### EXERCISE INSTRUCTIONS
Retype the lines starting at the one containing "has height=491, width=1199." and ending after the one containing "This screenshot has height=576, width=1152.". Leave the pictures out of your answer.

### RECORDS SHOWN
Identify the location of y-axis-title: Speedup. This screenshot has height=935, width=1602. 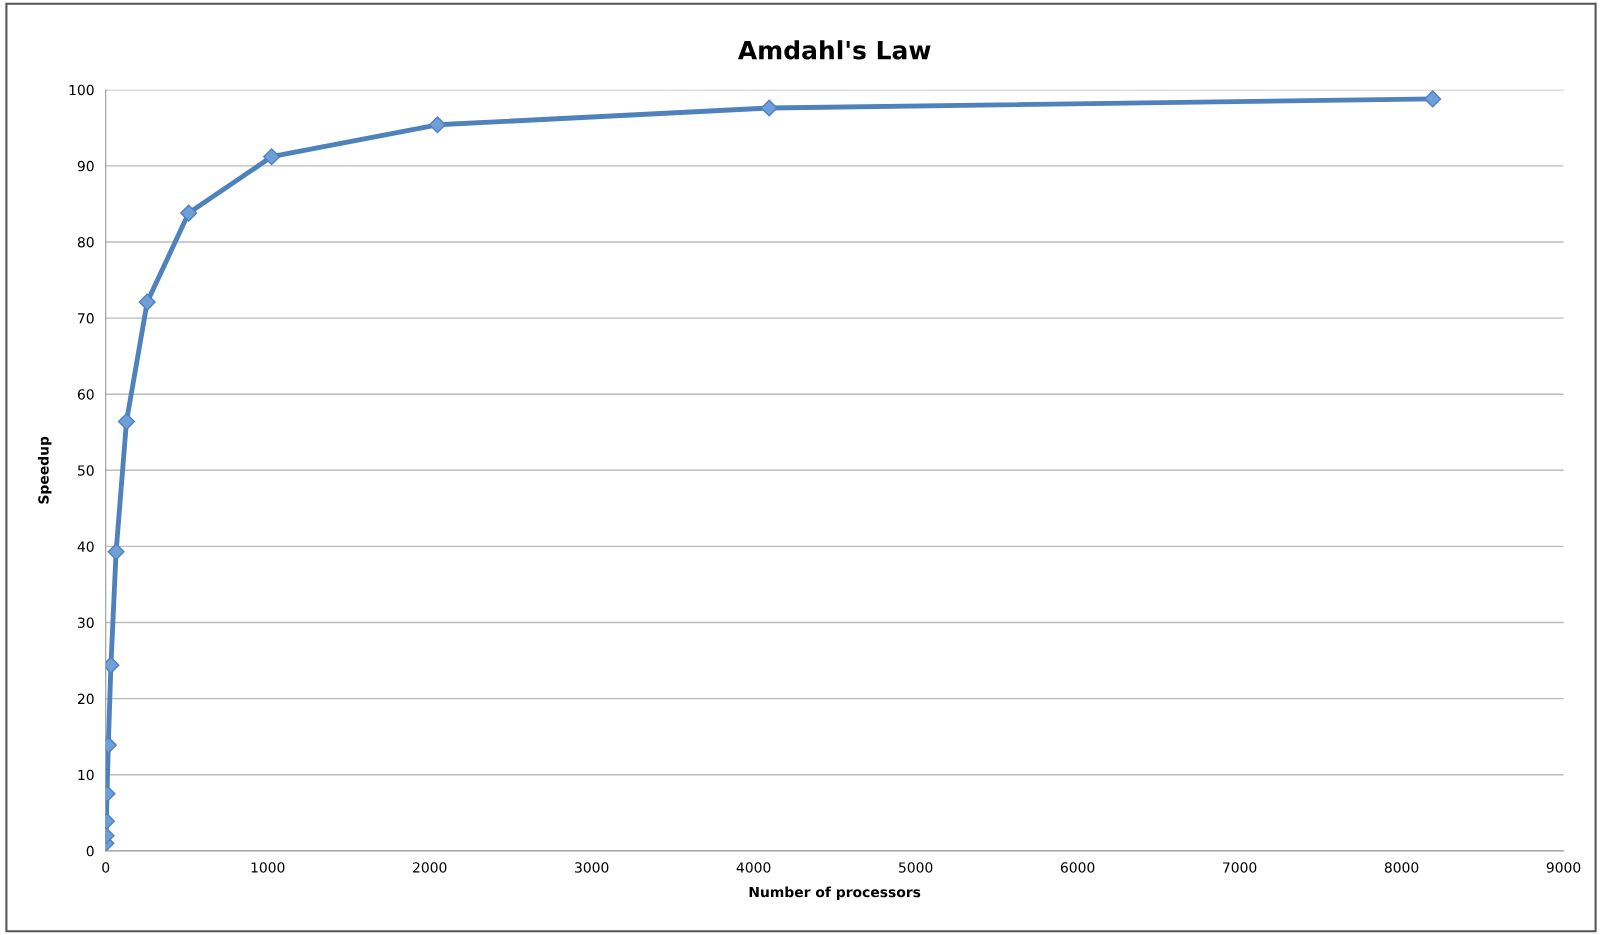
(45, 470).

* * *

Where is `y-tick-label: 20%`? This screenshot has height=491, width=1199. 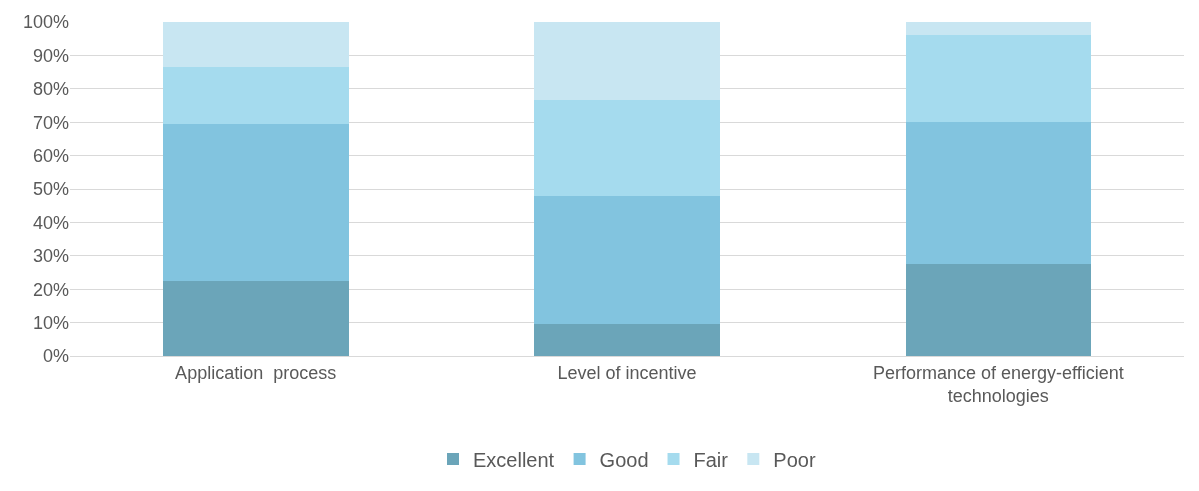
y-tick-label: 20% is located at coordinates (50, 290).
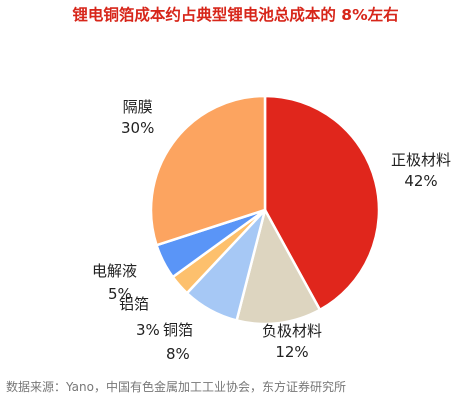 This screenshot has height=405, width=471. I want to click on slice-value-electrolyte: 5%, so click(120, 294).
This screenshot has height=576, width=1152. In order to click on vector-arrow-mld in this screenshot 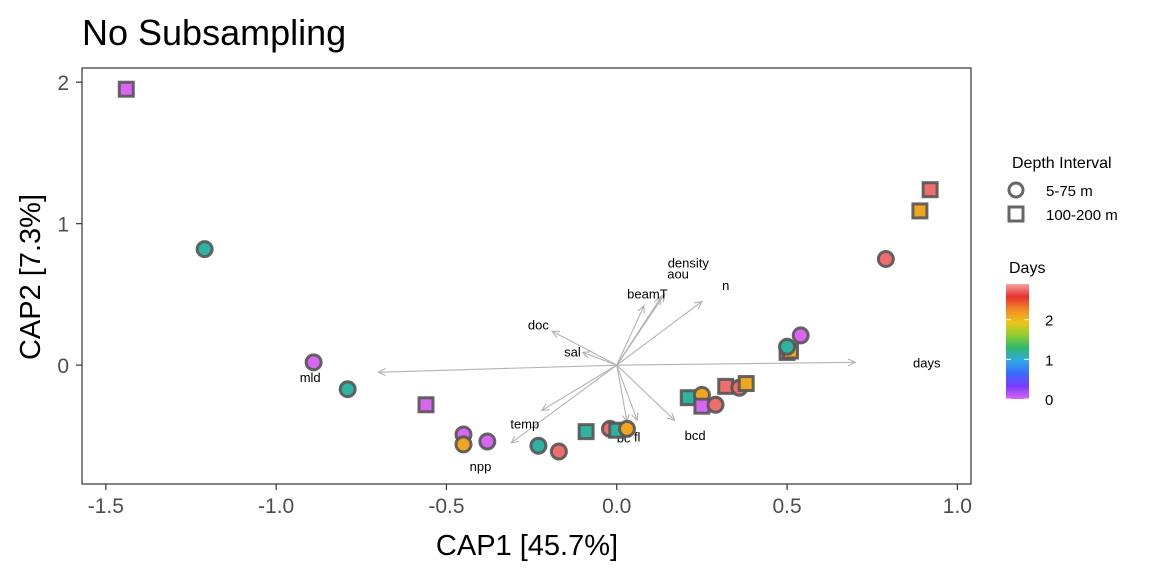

### SOLUTION TO THIS TASK
Where is `y-tick-label: 20%`? This screenshot has height=491, width=1199. 
y-tick-label: 20% is located at coordinates (50, 290).
 This screenshot has height=405, width=471. I want to click on slice-value-electrolyte: 5%, so click(120, 294).
This screenshot has height=576, width=1152. In order to click on vector-arrow-mld in this screenshot 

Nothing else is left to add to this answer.